- Release poster
- Directed by: Marie-Castille Mention-Schaar
- Written by: Marie-Castille Mention-Schaar; Christian Sondregger;
- Produced by: Marie-Castille Mention-Schaar
- Starring: Noémie Merlant; Soko; Vincent Dedienne; Gabriel Almaer; Alysson Paradis; Anne Loiret; Geneviève Mnich; Jonas Ben Ahmed;
- Cinematography: Myriam Vinocour
- Edited by: Benoît Quinon
- Production companies: Willow Films; Scope Pictures; France 2 Cinema;
- Distributed by: Pyramide Distribution
- Release dates: 6 September 2020 (Deauville); 3 March 2021 (France);
- Running time: 108 minutes
- Countries: France; Belgium;
- Language: French

= A Good Man (2020 film) =

A Good Man is a 2020 French-Belgian drama film, directed and produced by Marie-Castille Mention-Schaar, from a screenplay by Mention-Schaar and Christian Sondregger. It stars Noémie Merlant, Soko, Vincent Dedienne, Gabriel Almaer, Alysson Paradis, Anne Loiret, Geneviève Mnich and Jonas Ben Ahmed.

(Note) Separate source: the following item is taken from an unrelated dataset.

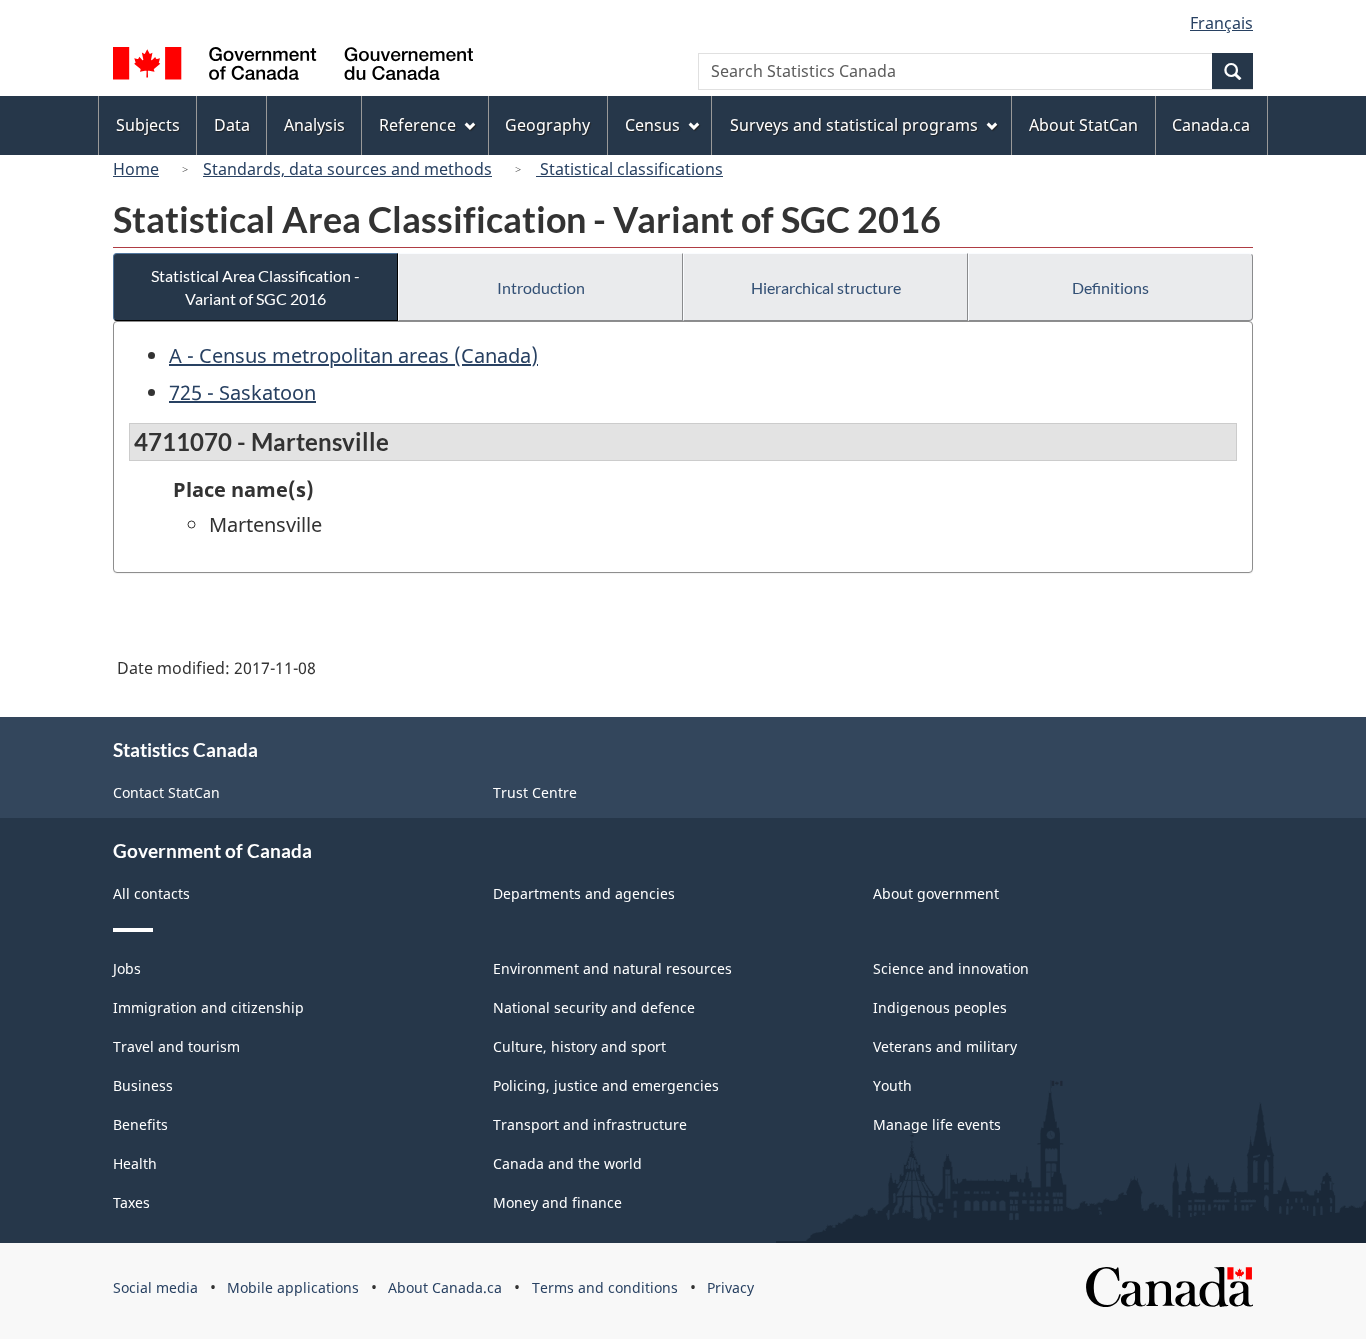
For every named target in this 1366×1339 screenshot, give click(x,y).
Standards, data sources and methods (347, 169)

The film was selected to screen at the 2020 Cannes Film Festival, prior to its cancellation due to the COVID-19 pandemic. It had its world premiere at the Deauville Film Festival on 6 September 2020. It was released on 3 March 2021, by Pyramide Distribution.

==Plot==
Benjamin and Aude want to have a baby, but when they discover Aude is unable to conceive Benjamin comes up with a plan.

==Cast==
- Noémie Merlant as Benjamin
- Soko as Aude
- Vincent Dedienne as Antonie
- Gabriel Almaer as Erwann
- Alysson Paradis as Annette
- Anne Loiret as Eva
- Geneviève Mnich as Jeannette
- Jonas Ben Ahmed as Neil

==Release==
The film was set to have its world premiere at the Cannes Film Festival in May 2020, prior to its cancellation. It had its world premiere at the Deauville Film Festival on 6 September 2020. It was released on 3 March 2021.